Quantification of bispecific antibody-mediated T-cell activation with engineered CD3 effector and tailored CD19+ target cells

Mayer U, Frier Bovin L, Rodo J, Gobbo E, Ferrando-Miguel R, Lallemand C Svar Life Science AB, Malmö Sweden Bi- and multi-specific modalities, with their numerous formats, are advancing cancer immunotherapy, particularly in hematologic malignancies. Created from components like immunoglobulin half molecules, Fab fragments, or single chain Fvs, they can recruit and activate immune cells or interfere with receptor signalling. Hundreds of such antibodies are in clinical development, demonstrating various modes of action. Blinatumomab, a Bispecific T-cell Engager (BiTE) molecule, targets CD3 and CD19 for Tcell mediated elimination of B-cell malignancies.
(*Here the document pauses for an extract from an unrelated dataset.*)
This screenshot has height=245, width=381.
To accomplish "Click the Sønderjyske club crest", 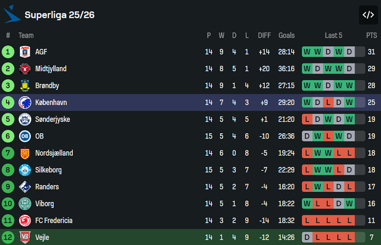I will (x=25, y=120).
CD19 is an attractive target because early B-cell malignancies arise from CD20-negative Pro-B and Pre-B cells, unlike Rituximab, which targets CD20. Consequently, blinatumomab was approved for aggressive B-cell precursor acute lymphoblastic leukemias (ALLs), often affecting children. This success has spurred development of other bispecific molecules for hematologic malignancies, with over two-thirds targeting CD19 and CD20 and a mojority targeting CD3 on the effector side. Current analytical methods for T-cell activation have limitations, but our improved bioassay platform using CD3xCD19 offers a more reliable assessment. This approach involves effector T-cells carrying a reporter gene downstream of the CD3 signalling cascade and engineered target cells as antigenpositive or -negative controls. On this poster we showcase the performance of this reporter assay system in the context of Blinatumomab.